YOUR GOAL. Using the listing below, print exactly everything from the line with "You are a GUI" down to the line with "[button] (1280, 325)", both included, and nothing more.

SUPPLIED RECORDS.
───

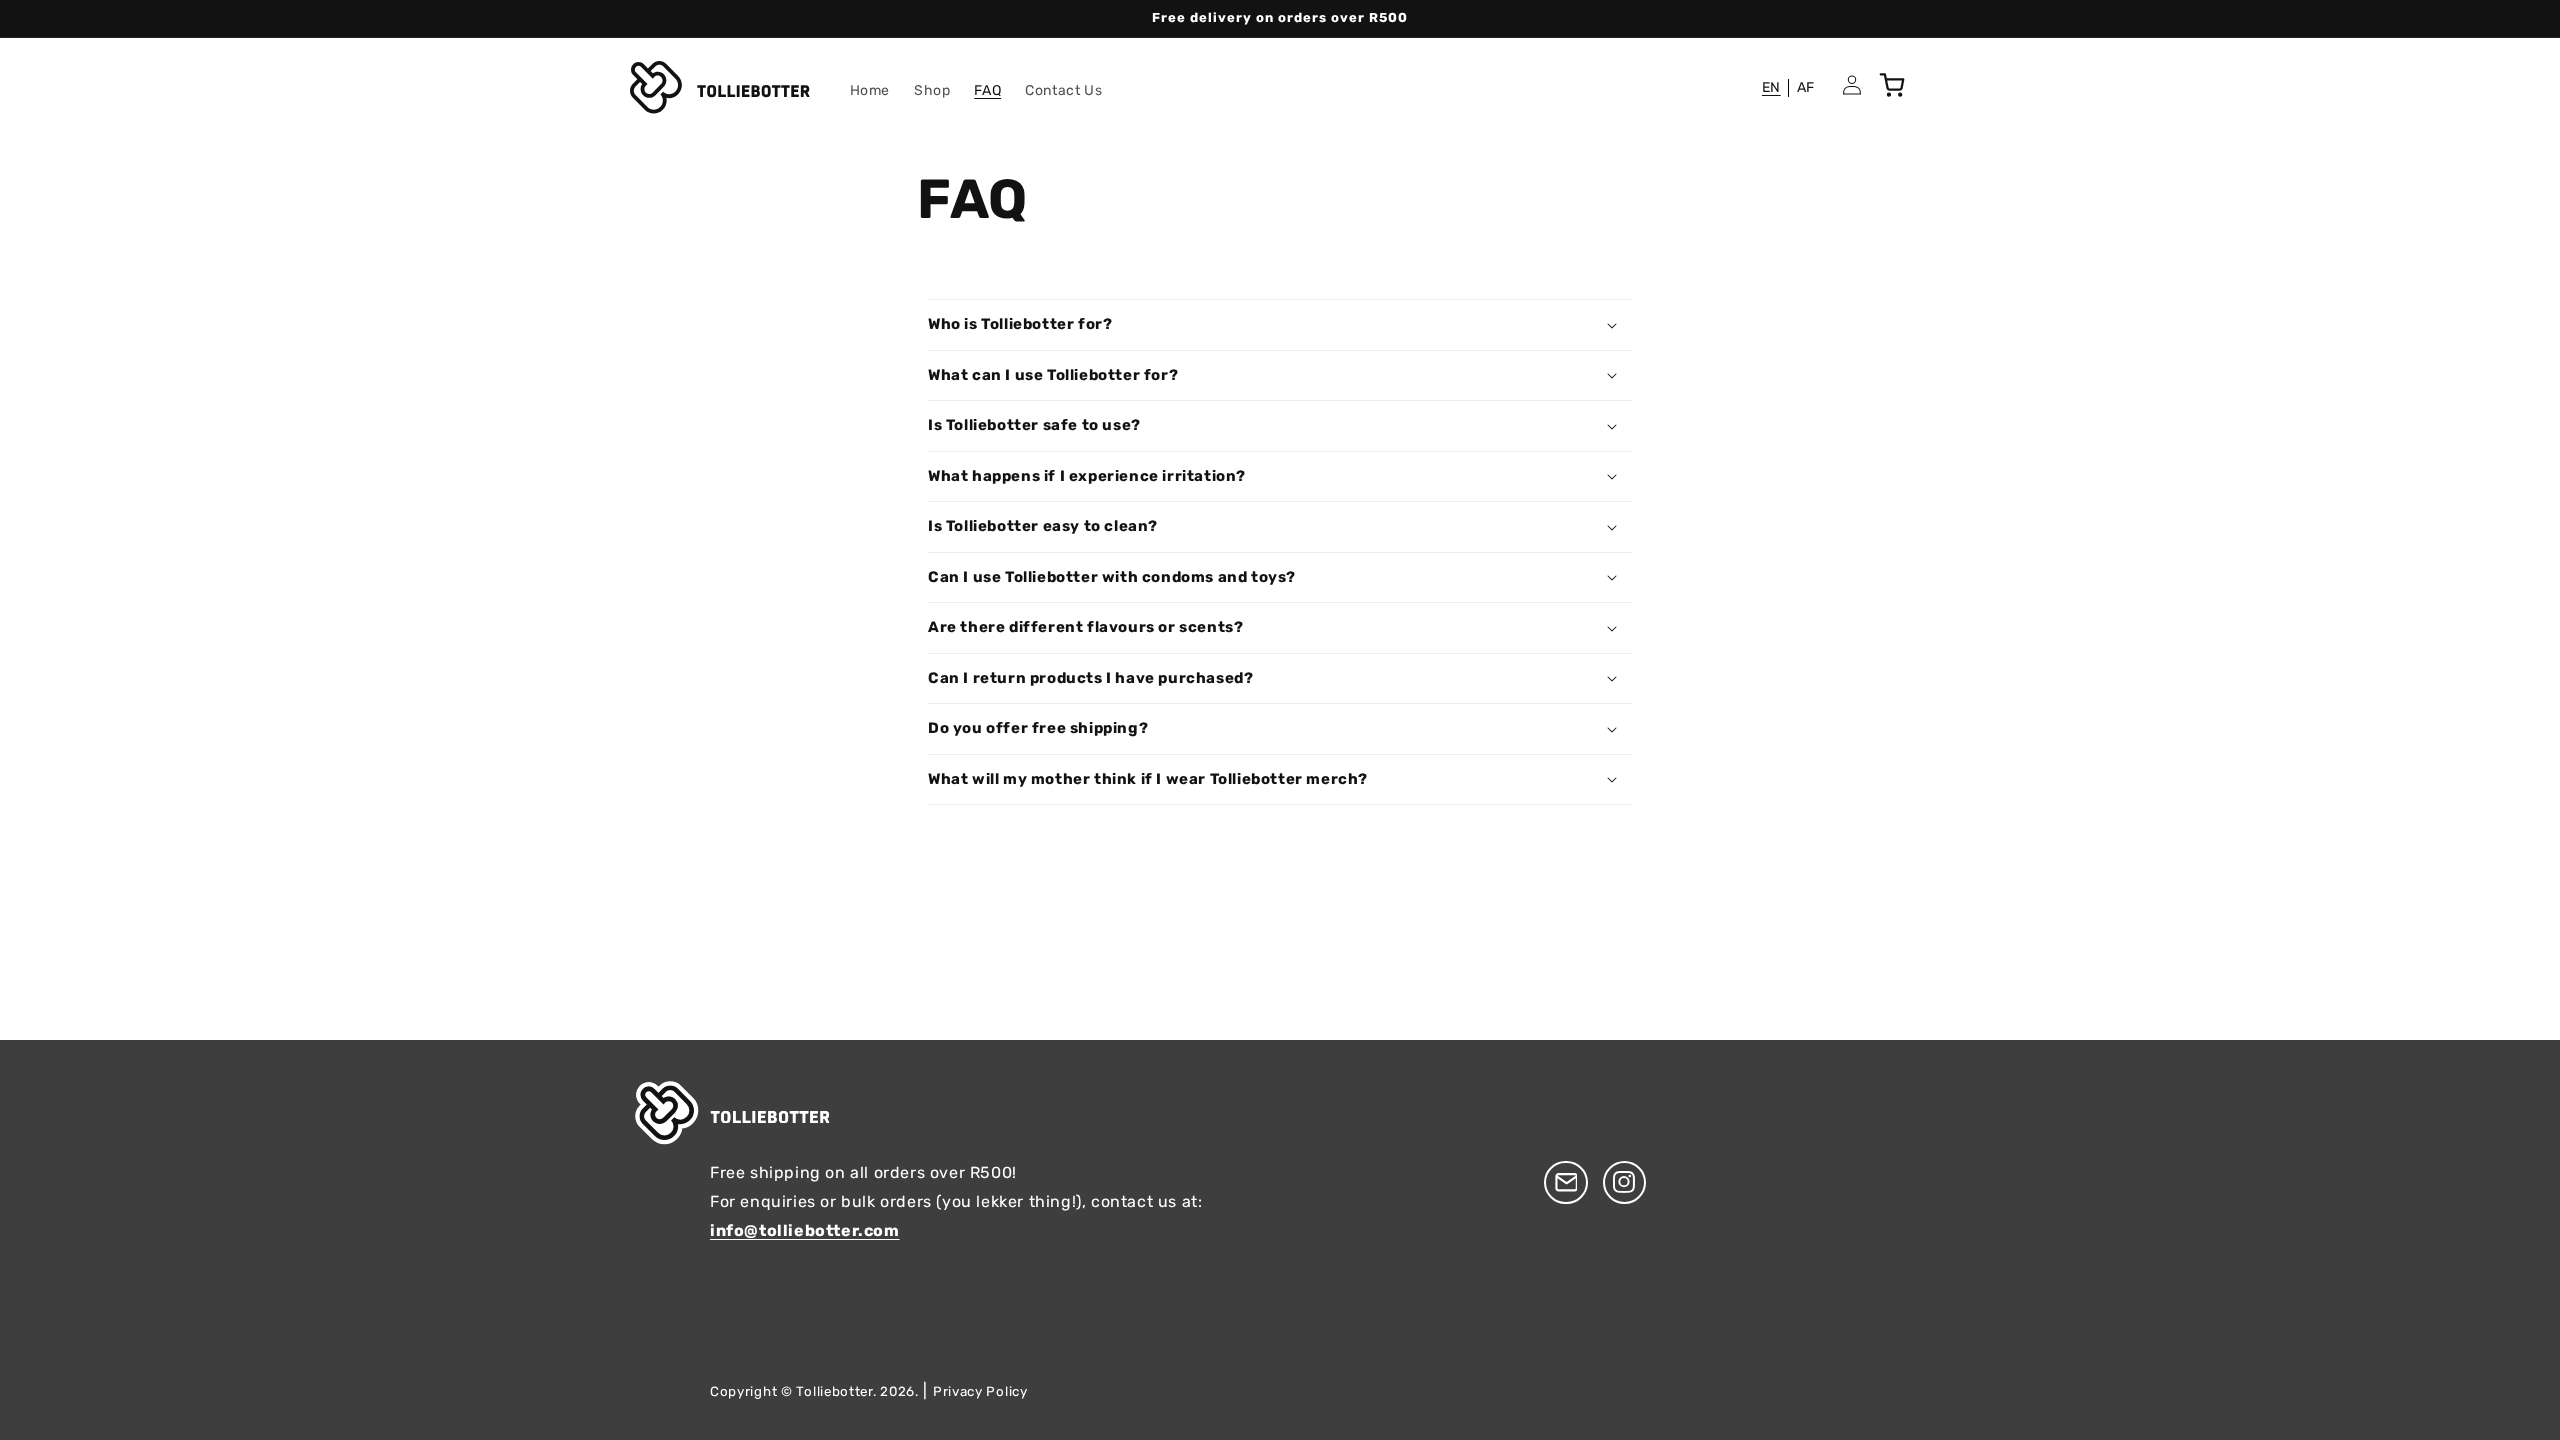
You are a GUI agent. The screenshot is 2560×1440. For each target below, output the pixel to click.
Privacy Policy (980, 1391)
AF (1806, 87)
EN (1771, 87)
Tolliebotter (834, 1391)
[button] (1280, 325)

───

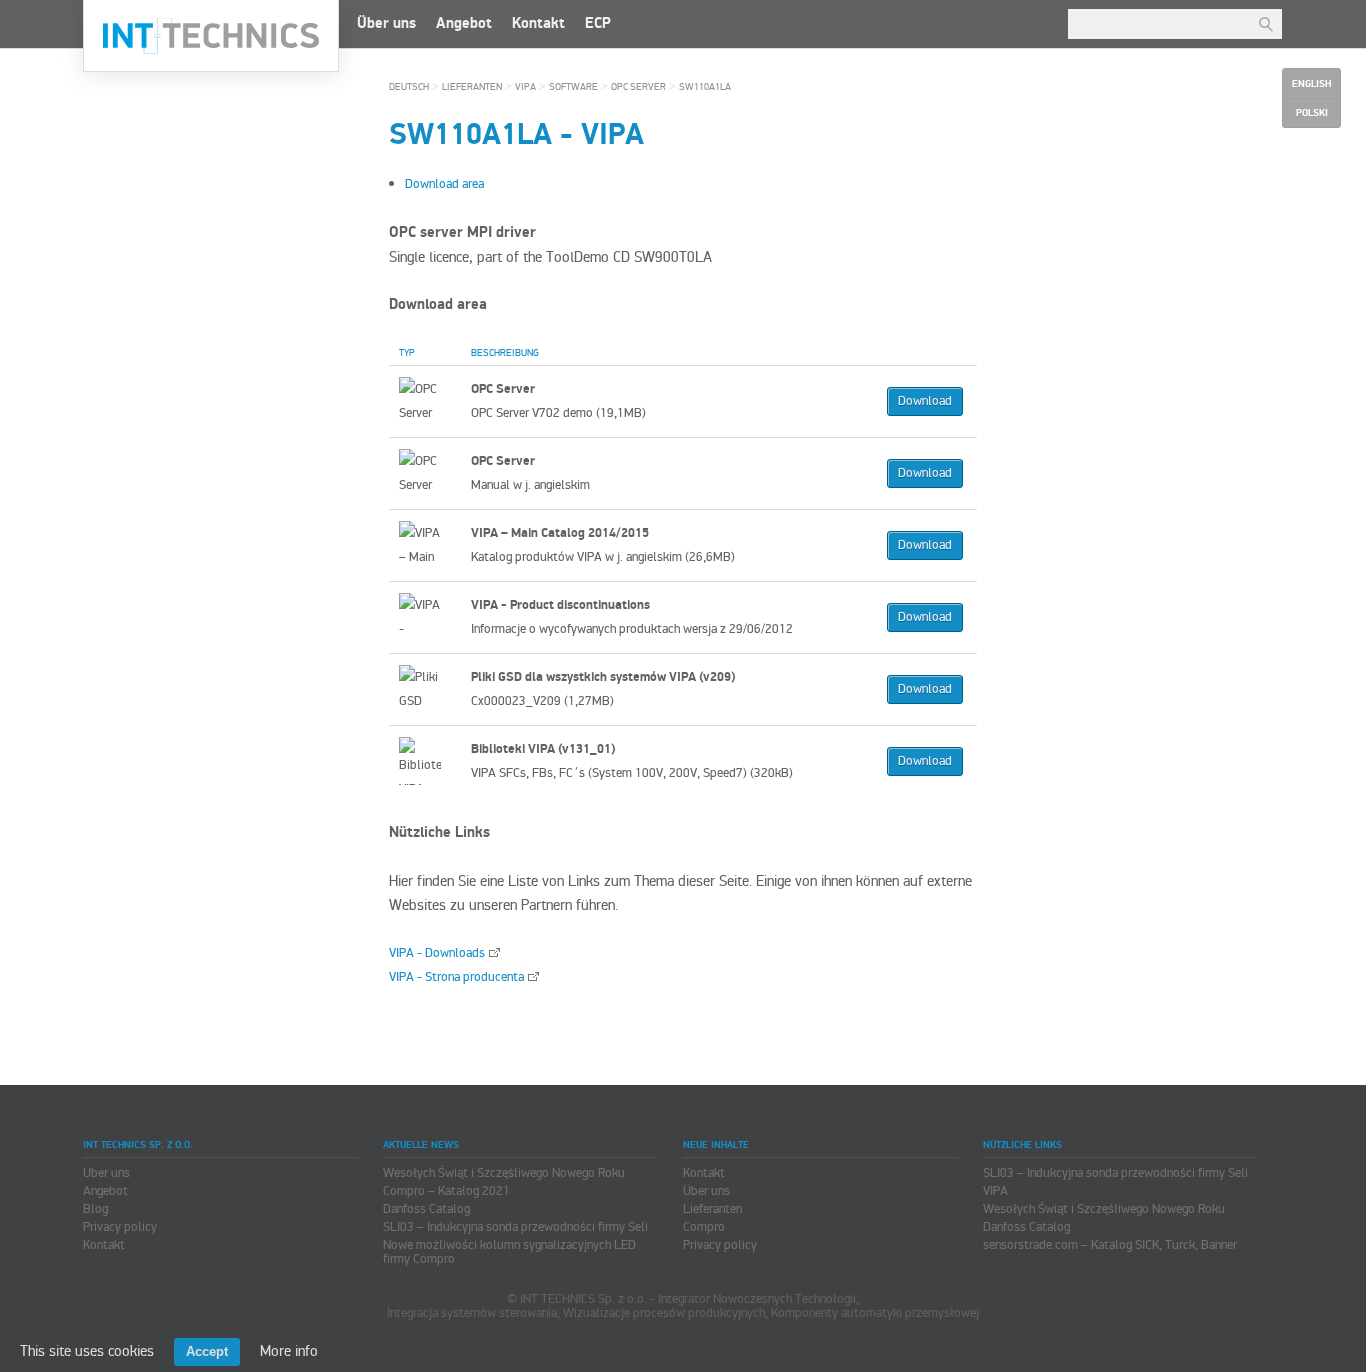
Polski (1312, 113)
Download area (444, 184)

───

TASK OUTPUT.
You are a GUI agent. The screenshot is 2560×1440. For each target below, output the pixel to click.
Privacy Policy (980, 1391)
AF (1806, 87)
EN (1771, 87)
Tolliebotter (834, 1391)
[button] (1280, 325)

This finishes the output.